In der Begründung wurde der Spielverlauf wie folgt dargestellt:

"Bei einmaliger Betätigung des Drehknopfes schießt eine Kugel, ähnlich wie bei einem Flipper, in das Sichtfenster und sucht sich ihren Weg durch fix montierte Hindernisse (Metallstifte). Bei längerem Halten des Drehknopfes werden nacheinander mehrere Kugeln ausgeworfen. Nach Durchlauf der Kugel wird entweder eine Reaktion des Apparates ausgelöst oder die Kugel fällt einfach in den Apparat zurück."

Hinsichtlich einer von den Beschwerdeführerinnen vorgelegten Untersuchung des Amtes der Oberösterreichischen Landesregierung, Abteilung Statistischer Dienst, vom 7. Juli 1994, welche mit "Statistische Beurteilung der Pachinko-Spielautomaten" überschrieben war, wurde festgestellt, dass bei dieser andere Modelle der Herstellerfirma "Pachinko", nicht aber der verfahrensgegenständliche Spielapparat geprüft worden seien.
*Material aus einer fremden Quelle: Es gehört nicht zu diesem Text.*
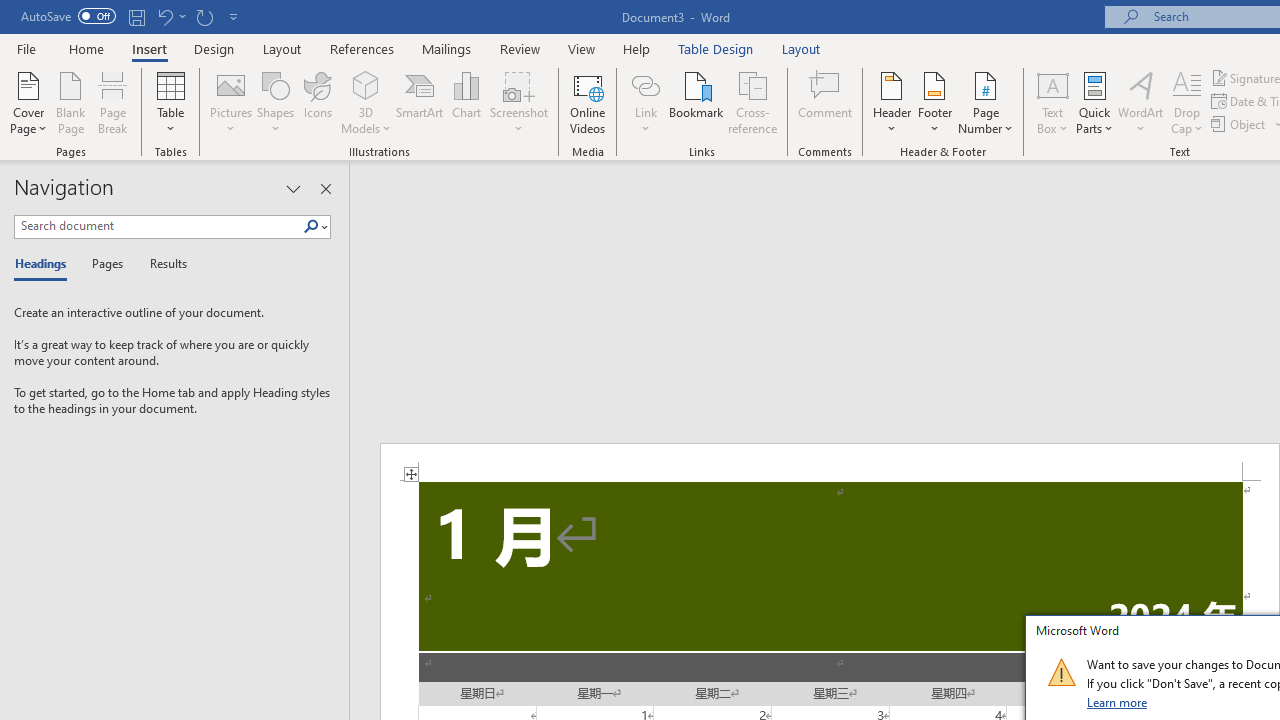 This screenshot has width=1280, height=720. Describe the element at coordinates (135, 16) in the screenshot. I see `'Save'` at that location.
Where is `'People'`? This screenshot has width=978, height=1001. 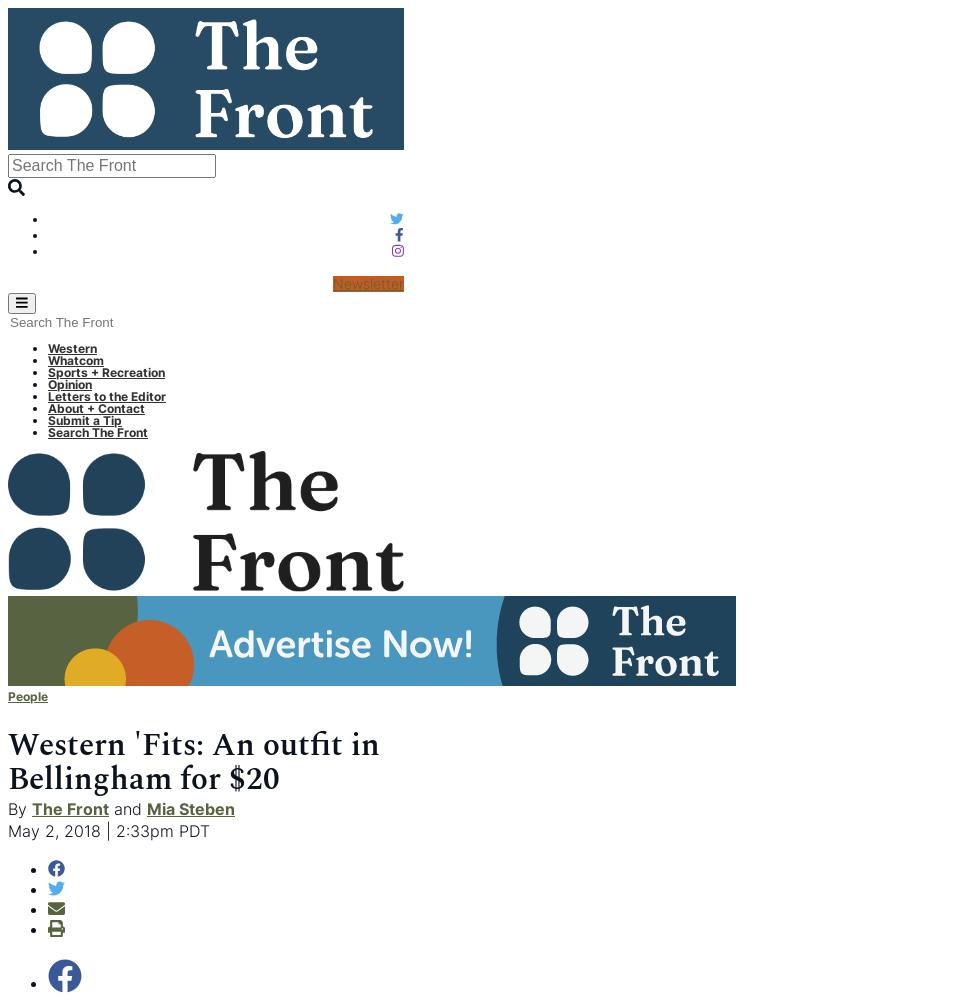
'People' is located at coordinates (27, 694).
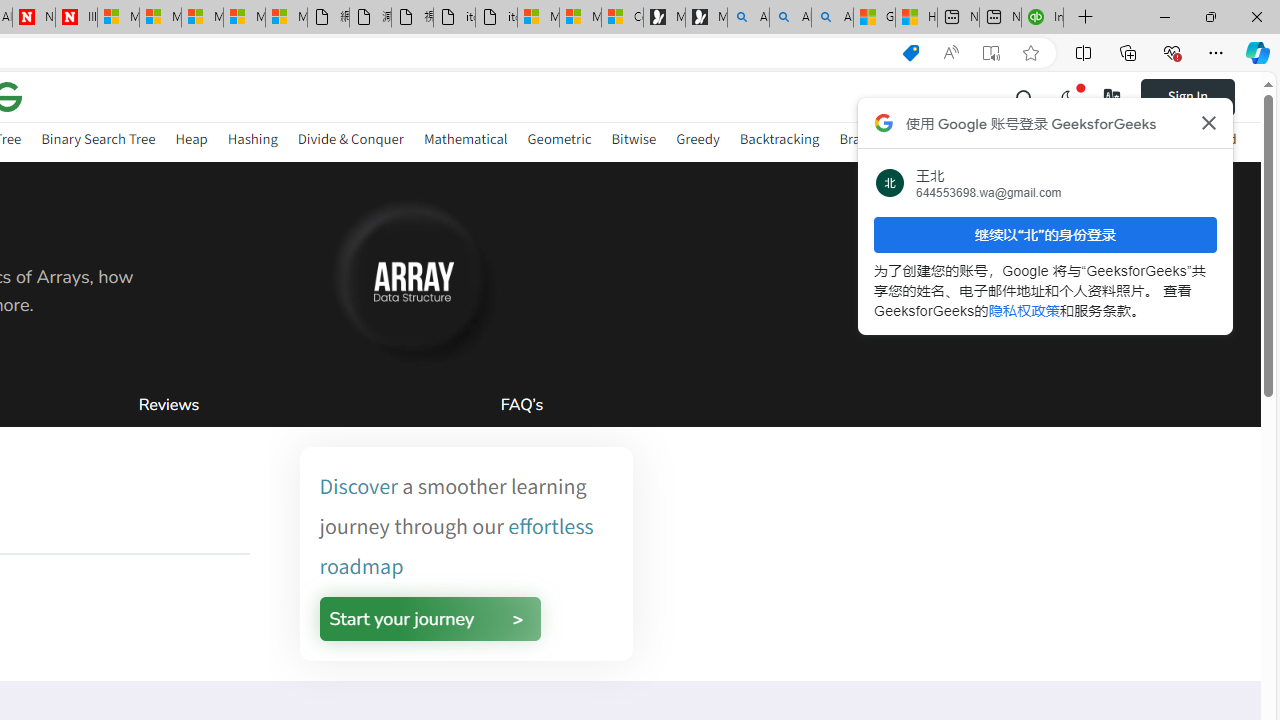 The height and width of the screenshot is (720, 1280). What do you see at coordinates (464, 138) in the screenshot?
I see `'Mathematical'` at bounding box center [464, 138].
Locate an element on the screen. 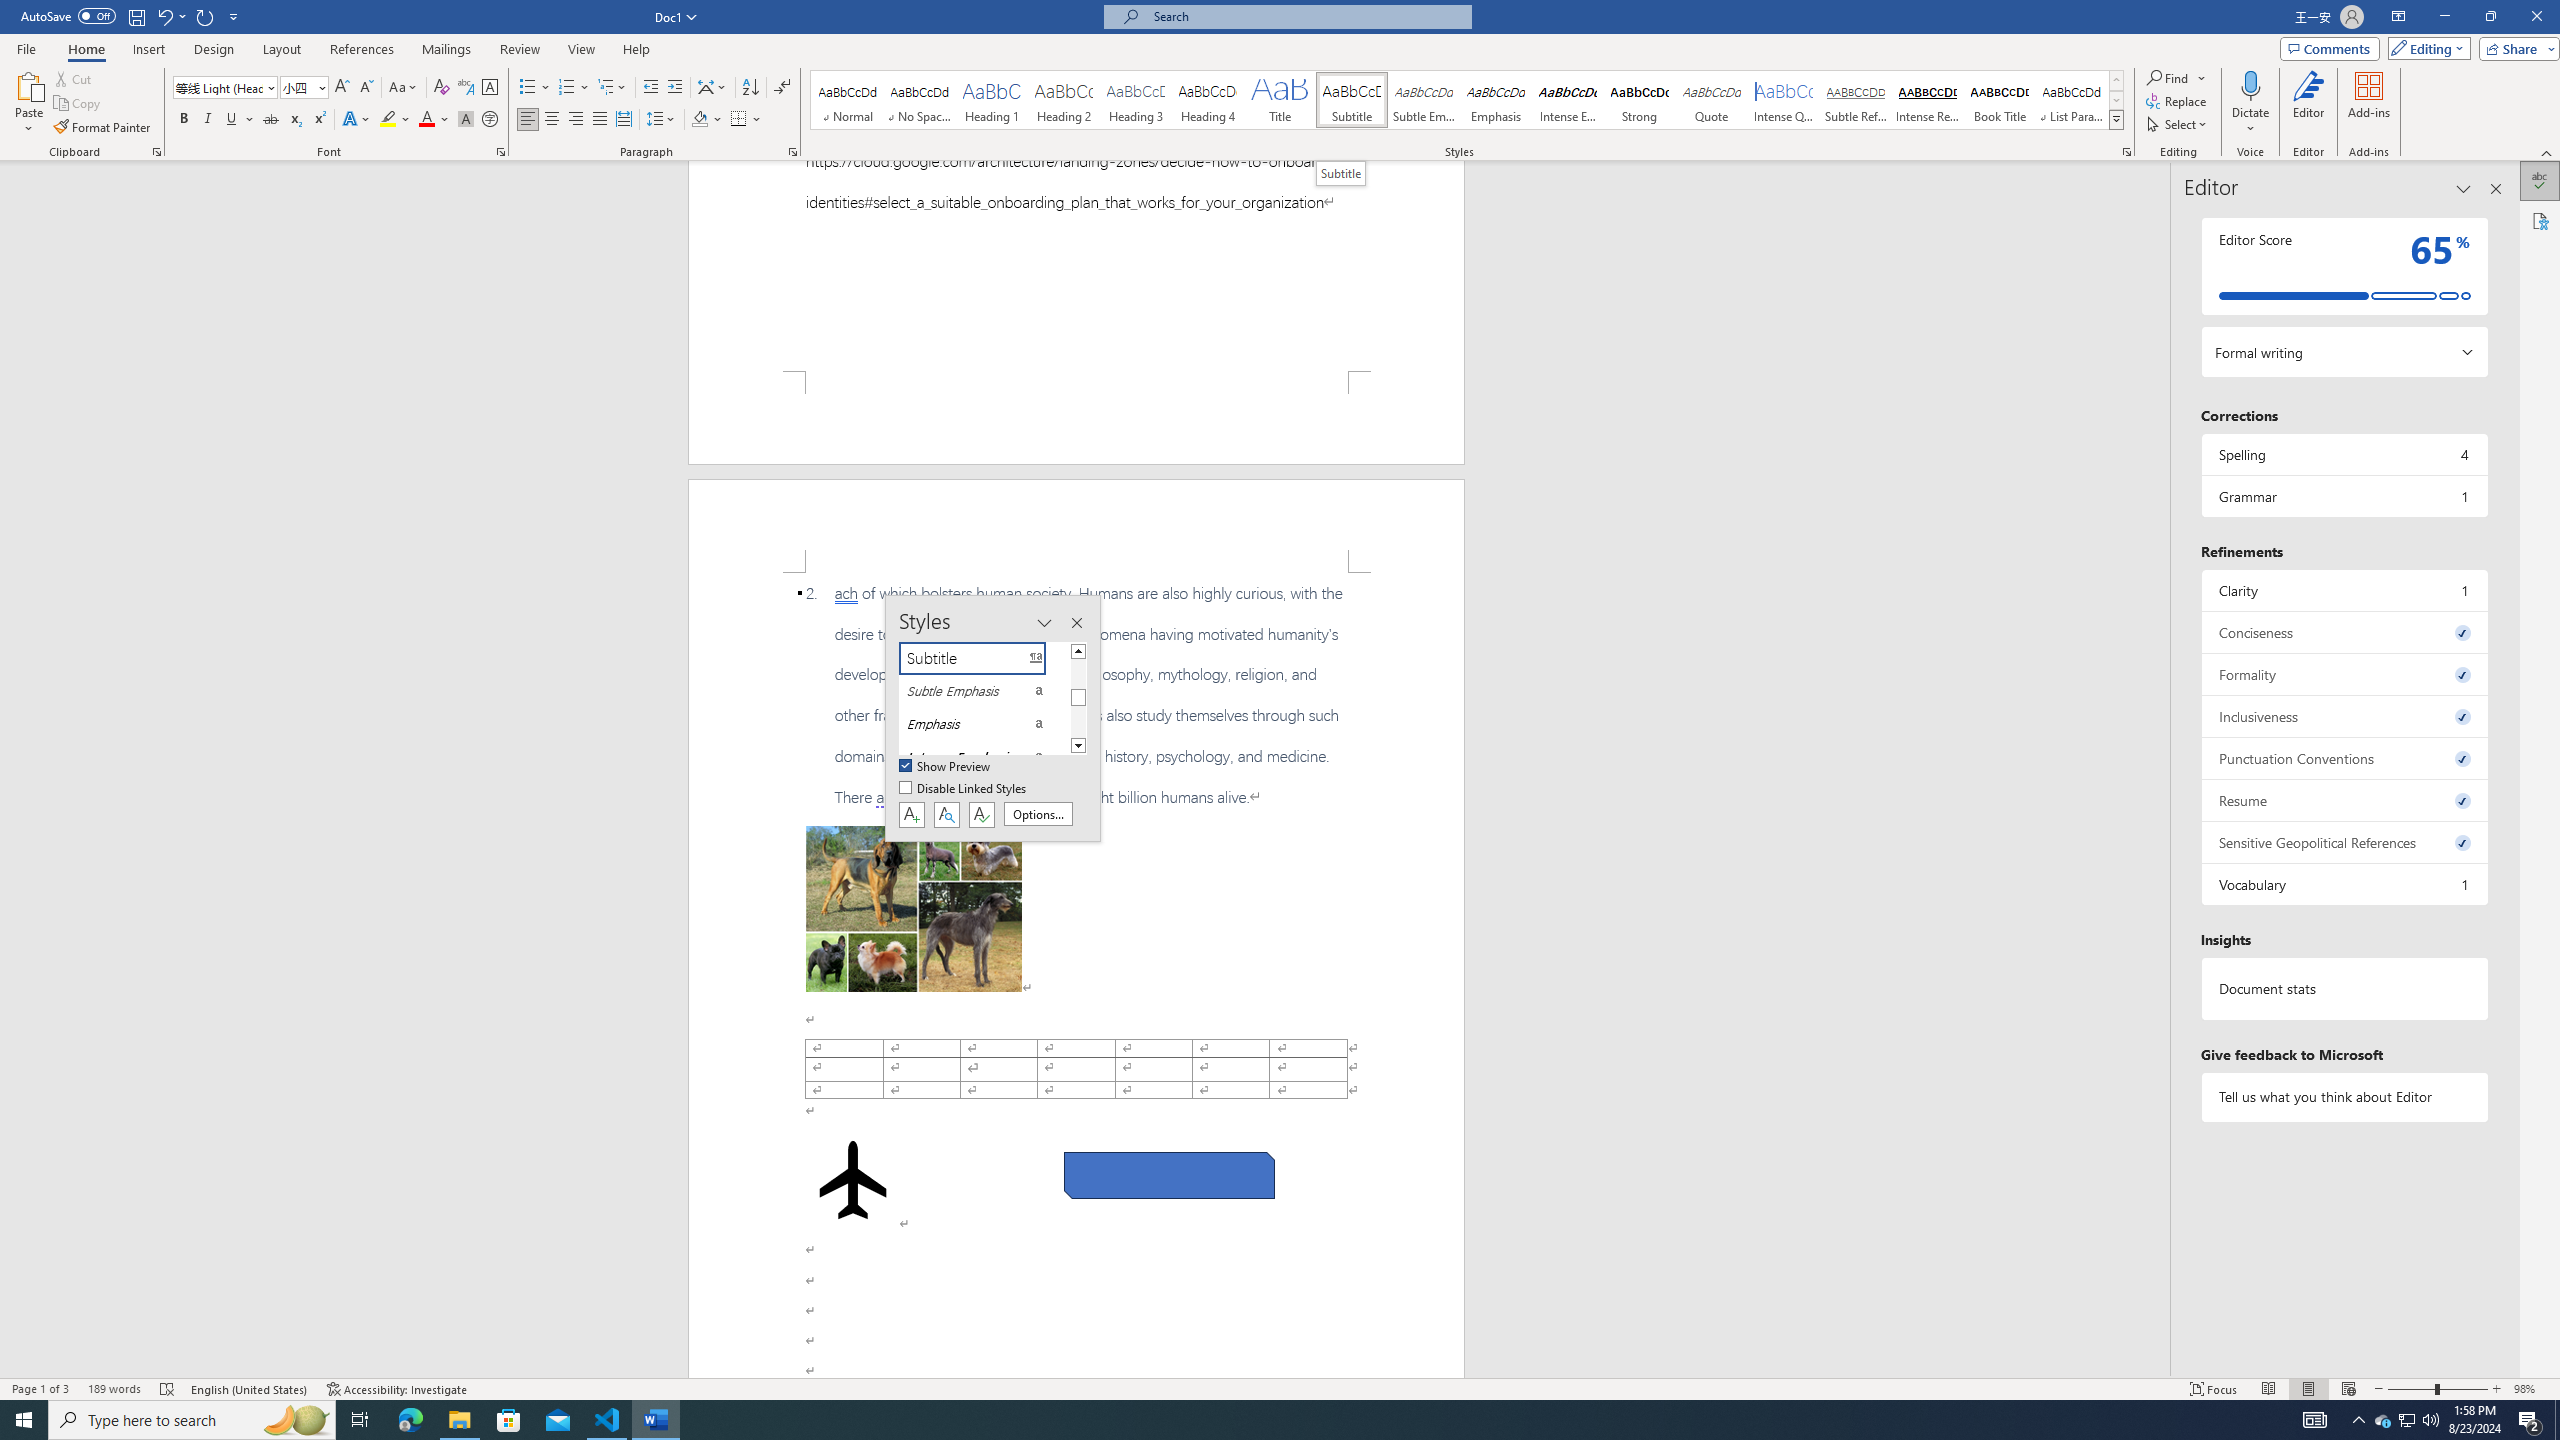 This screenshot has width=2560, height=1440. 'View' is located at coordinates (582, 49).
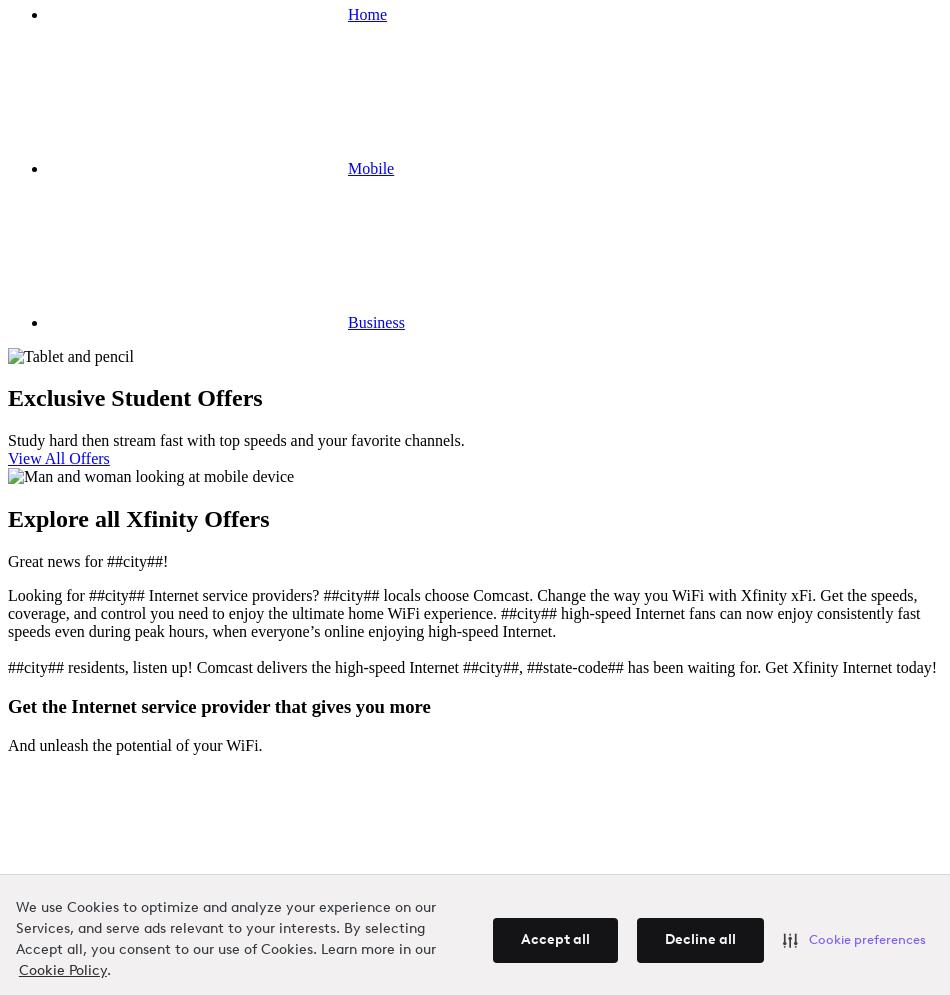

Es handle sich bei diesem Spielapparat keineswegs um einen solchen, dessen Spielergebnis ausschließlich von der Geschicklichkeit, Merkfähigkeit oder Kombinationsgabe des Spielers beeinflussbar sei. Der Spieler könne auf den Verlauf des Spieles nur durch Variation der Einwurfstärke der Kugel Einfluss nehmen. Befinde sich die Kugel jedoch einmal im Spiel, sei eine weitere Einflussnahme nicht mehr möglich und der Lauf nicht exakt vorhersehbar, sodass hier ein großes Zufallselement bestehe. Für die Beurteilung des Spieles nach den Bestimmungen des Wiener VGSG bedeute dies, dass das Spiel zumindest vorwiegend vom Zufall abhängig sei. Daran vermöge auch der Umstand, das ein geübter Spieler statistisch betrachtet im Durchschnitt durch die Variation der Einwurfstärke bessere Spielergebnisse erzielen könne, als ein ungeübter Spieler, nichts zu ändern. Weiters zitierte der angefochtene Bescheid einen mit "Zusätzlichen Überlegungen zur Beurteilung von Spielapparaten" überschriebenen Abschnitt der von den Beschwerdeführerinnen vorgelegten Untersuchung des Amtes der Oberösterreichischen Landesregierung wie folgt:

"Ein weiterer Aspekt ist die Erkennbarkeit von möglichen Gewinnen oder Verlusten. Es gibt in der Statistik den Begriff des 'fairen Spieles'. Dies ist dann gegeben, wenn vor dem Spiel eindeutig die Wahrscheinlichkeiten für Gewinn und Verlust offen liegen (z. B. Roulett, Würfeln, ...). Man spricht hier auch von eindeutig berechenbaren 'a priori' Wahrscheinlichkeiten. Automaten, hier vor allem die elektronischen Automaten, ermöglichen dieses Erkennen der Chancen nicht mehr bzw. beeinflussen (hier ist ein Beeinflussen durch den Automaten selbst gemeint, meist durch fix installierte Programme) diese Chancen so, dass sie in keiner Weise mehr abschätzbar sind. Sie werden dadurch zu 'unfairen Automaten'. Bei dieser Art von Automaten kann selbst durch ein Experiment die 'a posteriori Wahrscheinlichkeit' kaum mehr ermittelt werden. Es ist jedoch anzunehmen, dass der Hersteller beim Verkauf dem Betreiber Amortisierungsrechnungen anbieten wird, um diese Apparate verkaufen zu können. Aus diesen Gewinn- und Verluststrategien wären die Möglichkeiten von Verlusten und Gewinnen für den Spieler ziemlich genau abschätzbar.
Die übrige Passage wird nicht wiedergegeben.